Line by line, transcribe the data shown below.

**Stored data entries:**
=====

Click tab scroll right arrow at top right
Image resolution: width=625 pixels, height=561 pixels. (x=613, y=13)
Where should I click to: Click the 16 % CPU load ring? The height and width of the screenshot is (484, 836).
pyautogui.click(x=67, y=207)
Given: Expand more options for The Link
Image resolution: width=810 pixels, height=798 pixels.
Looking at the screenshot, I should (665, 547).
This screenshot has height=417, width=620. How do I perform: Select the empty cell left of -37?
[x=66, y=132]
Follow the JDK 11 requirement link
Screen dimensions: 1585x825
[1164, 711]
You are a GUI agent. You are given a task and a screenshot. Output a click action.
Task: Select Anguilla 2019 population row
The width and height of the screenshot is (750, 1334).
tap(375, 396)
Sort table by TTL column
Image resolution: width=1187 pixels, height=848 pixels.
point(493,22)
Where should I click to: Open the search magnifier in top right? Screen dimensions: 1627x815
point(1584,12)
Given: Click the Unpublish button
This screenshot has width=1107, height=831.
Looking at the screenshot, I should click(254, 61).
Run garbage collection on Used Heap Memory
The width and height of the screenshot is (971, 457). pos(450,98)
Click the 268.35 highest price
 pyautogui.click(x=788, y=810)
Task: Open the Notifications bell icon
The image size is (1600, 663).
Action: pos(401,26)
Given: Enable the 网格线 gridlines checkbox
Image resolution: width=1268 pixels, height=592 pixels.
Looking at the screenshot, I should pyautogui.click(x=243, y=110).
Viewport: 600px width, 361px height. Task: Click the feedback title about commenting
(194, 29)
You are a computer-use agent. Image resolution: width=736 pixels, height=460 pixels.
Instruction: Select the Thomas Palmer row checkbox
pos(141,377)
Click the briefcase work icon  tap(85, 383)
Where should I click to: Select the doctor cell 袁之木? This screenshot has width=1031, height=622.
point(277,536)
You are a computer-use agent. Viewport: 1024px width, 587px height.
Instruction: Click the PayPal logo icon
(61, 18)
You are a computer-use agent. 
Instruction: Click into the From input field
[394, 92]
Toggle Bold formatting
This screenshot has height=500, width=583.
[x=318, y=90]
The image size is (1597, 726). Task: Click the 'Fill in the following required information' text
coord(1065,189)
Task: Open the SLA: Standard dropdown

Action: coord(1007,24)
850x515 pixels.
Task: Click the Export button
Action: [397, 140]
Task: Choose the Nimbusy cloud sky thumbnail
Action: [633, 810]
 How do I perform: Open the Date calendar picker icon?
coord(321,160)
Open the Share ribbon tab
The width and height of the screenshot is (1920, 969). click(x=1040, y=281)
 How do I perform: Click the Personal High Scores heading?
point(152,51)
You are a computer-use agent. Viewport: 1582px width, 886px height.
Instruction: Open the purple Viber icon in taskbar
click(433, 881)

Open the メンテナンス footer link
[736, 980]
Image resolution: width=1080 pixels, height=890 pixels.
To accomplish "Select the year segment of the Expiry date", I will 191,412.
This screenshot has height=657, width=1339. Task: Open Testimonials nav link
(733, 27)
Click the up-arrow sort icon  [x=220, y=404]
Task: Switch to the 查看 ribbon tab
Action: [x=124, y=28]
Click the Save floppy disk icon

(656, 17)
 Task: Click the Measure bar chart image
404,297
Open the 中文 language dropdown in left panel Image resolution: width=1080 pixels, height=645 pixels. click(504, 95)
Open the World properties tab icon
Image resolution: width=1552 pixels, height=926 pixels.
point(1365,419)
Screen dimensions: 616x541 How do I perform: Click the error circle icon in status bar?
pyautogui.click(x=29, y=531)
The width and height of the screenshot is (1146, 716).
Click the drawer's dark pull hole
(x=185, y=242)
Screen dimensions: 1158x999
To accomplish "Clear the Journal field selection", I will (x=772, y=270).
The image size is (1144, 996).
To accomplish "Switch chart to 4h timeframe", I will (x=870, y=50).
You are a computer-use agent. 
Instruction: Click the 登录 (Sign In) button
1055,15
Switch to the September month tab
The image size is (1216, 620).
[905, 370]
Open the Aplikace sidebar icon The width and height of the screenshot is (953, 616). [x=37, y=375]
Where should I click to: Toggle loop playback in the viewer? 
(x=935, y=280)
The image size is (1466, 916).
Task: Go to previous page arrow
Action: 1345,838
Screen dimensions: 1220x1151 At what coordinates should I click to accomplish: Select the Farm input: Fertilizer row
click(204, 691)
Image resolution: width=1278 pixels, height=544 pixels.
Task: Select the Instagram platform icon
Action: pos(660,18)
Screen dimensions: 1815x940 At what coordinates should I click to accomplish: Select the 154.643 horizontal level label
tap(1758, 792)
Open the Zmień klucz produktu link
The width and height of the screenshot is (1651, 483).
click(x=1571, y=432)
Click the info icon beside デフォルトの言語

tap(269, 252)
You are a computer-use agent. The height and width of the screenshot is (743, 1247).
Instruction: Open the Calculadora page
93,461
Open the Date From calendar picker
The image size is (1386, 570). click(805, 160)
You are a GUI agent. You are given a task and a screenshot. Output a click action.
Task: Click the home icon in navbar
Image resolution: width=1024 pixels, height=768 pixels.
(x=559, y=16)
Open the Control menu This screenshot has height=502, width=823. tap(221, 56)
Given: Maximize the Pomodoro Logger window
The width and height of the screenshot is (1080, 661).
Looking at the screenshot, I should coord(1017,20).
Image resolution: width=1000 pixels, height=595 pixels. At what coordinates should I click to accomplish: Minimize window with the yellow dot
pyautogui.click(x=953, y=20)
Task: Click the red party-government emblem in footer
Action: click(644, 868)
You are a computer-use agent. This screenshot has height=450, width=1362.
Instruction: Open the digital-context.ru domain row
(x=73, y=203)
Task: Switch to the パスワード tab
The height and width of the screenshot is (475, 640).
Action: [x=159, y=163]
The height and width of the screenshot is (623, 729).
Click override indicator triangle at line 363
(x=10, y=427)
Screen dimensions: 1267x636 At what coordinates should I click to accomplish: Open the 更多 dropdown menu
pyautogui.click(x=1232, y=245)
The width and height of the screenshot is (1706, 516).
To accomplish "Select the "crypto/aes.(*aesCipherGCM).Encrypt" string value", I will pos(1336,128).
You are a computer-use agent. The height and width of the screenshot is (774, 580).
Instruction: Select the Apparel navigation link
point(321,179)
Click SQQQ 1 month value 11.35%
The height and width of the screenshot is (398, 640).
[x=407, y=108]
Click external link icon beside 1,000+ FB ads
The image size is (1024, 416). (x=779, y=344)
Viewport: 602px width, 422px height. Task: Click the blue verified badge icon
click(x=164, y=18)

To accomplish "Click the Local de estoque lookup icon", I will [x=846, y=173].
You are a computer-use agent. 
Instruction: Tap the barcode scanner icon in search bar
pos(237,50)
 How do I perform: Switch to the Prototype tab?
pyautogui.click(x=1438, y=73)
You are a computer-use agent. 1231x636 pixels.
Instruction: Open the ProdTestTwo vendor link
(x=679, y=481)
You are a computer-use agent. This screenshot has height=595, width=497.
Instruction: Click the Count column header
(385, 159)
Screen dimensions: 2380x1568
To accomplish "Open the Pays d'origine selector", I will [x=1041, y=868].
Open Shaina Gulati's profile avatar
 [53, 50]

=====

**Reply to the exercise:**
Click tab scroll right arrow at top right
Image resolution: width=625 pixels, height=561 pixels. (x=613, y=13)
Where should I click to: Click the 16 % CPU load ring? The height and width of the screenshot is (484, 836).
pyautogui.click(x=67, y=207)
Given: Expand more options for The Link
Image resolution: width=810 pixels, height=798 pixels.
Looking at the screenshot, I should (665, 547).
This screenshot has height=417, width=620. How do I perform: Select the empty cell left of -37?
[x=66, y=132]
Follow the JDK 11 requirement link
Screen dimensions: 1585x825
[1164, 711]
You are a GUI agent. You are given a task and a screenshot. Output a click action.
Task: Select Anguilla 2019 population row
The width and height of the screenshot is (750, 1334).
tap(375, 396)
Sort table by TTL column
Image resolution: width=1187 pixels, height=848 pixels.
point(493,22)
Where should I click to: Open the search magnifier in top right? Screen dimensions: 1627x815
point(1584,12)
Given: Click the Unpublish button
This screenshot has width=1107, height=831.
Looking at the screenshot, I should click(254, 61).
Run garbage collection on Used Heap Memory
The width and height of the screenshot is (971, 457). pos(450,98)
Click the 268.35 highest price
 pyautogui.click(x=788, y=810)
Task: Open the Notifications bell icon
The image size is (1600, 663).
Action: pos(401,26)
Given: Enable the 网格线 gridlines checkbox
Image resolution: width=1268 pixels, height=592 pixels.
Looking at the screenshot, I should pyautogui.click(x=243, y=110).
Viewport: 600px width, 361px height. Task: Click the feedback title about commenting
(194, 29)
You are a computer-use agent. Image resolution: width=736 pixels, height=460 pixels.
Instruction: Select the Thomas Palmer row checkbox
pos(141,377)
Click the briefcase work icon  tap(85, 383)
Where should I click to: Select the doctor cell 袁之木? This screenshot has width=1031, height=622.
point(277,536)
You are a computer-use agent. Viewport: 1024px width, 587px height.
Instruction: Click the PayPal logo icon
(61, 18)
You are a computer-use agent. 
Instruction: Click into the From input field
[394, 92]
Toggle Bold formatting
This screenshot has height=500, width=583.
[x=318, y=90]
The image size is (1597, 726). Task: Click the 'Fill in the following required information' text
coord(1065,189)
Task: Open the SLA: Standard dropdown

Action: coord(1007,24)
850x515 pixels.
Task: Click the Export button
Action: [397, 140]
Task: Choose the Nimbusy cloud sky thumbnail
Action: [633, 810]
 How do I perform: Open the Date calendar picker icon?
coord(321,160)
Open the Share ribbon tab
The width and height of the screenshot is (1920, 969). click(x=1040, y=281)
 How do I perform: Click the Personal High Scores heading?
point(152,51)
You are a computer-use agent. Viewport: 1582px width, 886px height.
Instruction: Open the purple Viber icon in taskbar
click(433, 881)

Open the メンテナンス footer link
[736, 980]
Image resolution: width=1080 pixels, height=890 pixels.
To accomplish "Select the year segment of the Expiry date", I will 191,412.
This screenshot has height=657, width=1339. Task: Open Testimonials nav link
(733, 27)
Click the up-arrow sort icon  [x=220, y=404]
Task: Switch to the 查看 ribbon tab
Action: [x=124, y=28]
Click the Save floppy disk icon

(656, 17)
 Task: Click the Measure bar chart image
404,297
Open the 中文 language dropdown in left panel Image resolution: width=1080 pixels, height=645 pixels. click(504, 95)
Open the World properties tab icon
Image resolution: width=1552 pixels, height=926 pixels.
point(1365,419)
Screen dimensions: 616x541 How do I perform: Click the error circle icon in status bar?
pyautogui.click(x=29, y=531)
The width and height of the screenshot is (1146, 716).
Click the drawer's dark pull hole
(x=185, y=242)
Screen dimensions: 1158x999
To accomplish "Clear the Journal field selection", I will (x=772, y=270).
The image size is (1144, 996).
To accomplish "Switch chart to 4h timeframe", I will (x=870, y=50).
You are a computer-use agent. 
Instruction: Click the 登录 (Sign In) button
1055,15
Switch to the September month tab
The image size is (1216, 620).
[905, 370]
Open the Aplikace sidebar icon The width and height of the screenshot is (953, 616). [x=37, y=375]
Where should I click to: Toggle loop playback in the viewer? 
(x=935, y=280)
The image size is (1466, 916).
Task: Go to previous page arrow
Action: 1345,838
Screen dimensions: 1220x1151 At what coordinates should I click to accomplish: Select the Farm input: Fertilizer row
click(204, 691)
Image resolution: width=1278 pixels, height=544 pixels.
Task: Select the Instagram platform icon
Action: pos(660,18)
Screen dimensions: 1815x940 At what coordinates should I click to accomplish: Select the 154.643 horizontal level label
tap(1758, 792)
Open the Zmień klucz produktu link
The width and height of the screenshot is (1651, 483).
click(x=1571, y=432)
Click the info icon beside デフォルトの言語

tap(269, 252)
You are a computer-use agent. The height and width of the screenshot is (743, 1247).
Instruction: Open the Calculadora page
93,461
Open the Date From calendar picker
The image size is (1386, 570). click(805, 160)
You are a GUI agent. You are given a task and a screenshot. Output a click action.
Task: Click the home icon in navbar
Image resolution: width=1024 pixels, height=768 pixels.
(x=559, y=16)
Open the Control menu This screenshot has height=502, width=823. tap(221, 56)
Given: Maximize the Pomodoro Logger window
The width and height of the screenshot is (1080, 661).
Looking at the screenshot, I should coord(1017,20).
Image resolution: width=1000 pixels, height=595 pixels. At what coordinates should I click to accomplish: Minimize window with the yellow dot
pyautogui.click(x=953, y=20)
Task: Click the red party-government emblem in footer
Action: click(644, 868)
You are a computer-use agent. This screenshot has height=450, width=1362.
Instruction: Open the digital-context.ru domain row
(x=73, y=203)
Task: Switch to the パスワード tab
The height and width of the screenshot is (475, 640).
Action: [x=159, y=163]
The height and width of the screenshot is (623, 729).
Click override indicator triangle at line 363
(x=10, y=427)
Screen dimensions: 1267x636 At what coordinates should I click to accomplish: Open the 更多 dropdown menu
pyautogui.click(x=1232, y=245)
The width and height of the screenshot is (1706, 516).
To accomplish "Select the "crypto/aes.(*aesCipherGCM).Encrypt" string value", I will pos(1336,128).
You are a computer-use agent. The height and width of the screenshot is (774, 580).
Instruction: Select the Apparel navigation link
point(321,179)
Click SQQQ 1 month value 11.35%
The height and width of the screenshot is (398, 640).
[x=407, y=108]
Click external link icon beside 1,000+ FB ads
The image size is (1024, 416). (x=779, y=344)
Viewport: 602px width, 422px height. Task: Click the blue verified badge icon
click(x=164, y=18)

To accomplish "Click the Local de estoque lookup icon", I will [x=846, y=173].
You are a computer-use agent. 
Instruction: Tap the barcode scanner icon in search bar
pos(237,50)
 How do I perform: Switch to the Prototype tab?
pyautogui.click(x=1438, y=73)
You are a computer-use agent. 1231x636 pixels.
Instruction: Open the ProdTestTwo vendor link
(x=679, y=481)
You are a computer-use agent. This screenshot has height=595, width=497.
Instruction: Click the Count column header
(385, 159)
Screen dimensions: 2380x1568
To accomplish "Open the Pays d'origine selector", I will [x=1041, y=868].
Open Shaina Gulati's profile avatar
 [53, 50]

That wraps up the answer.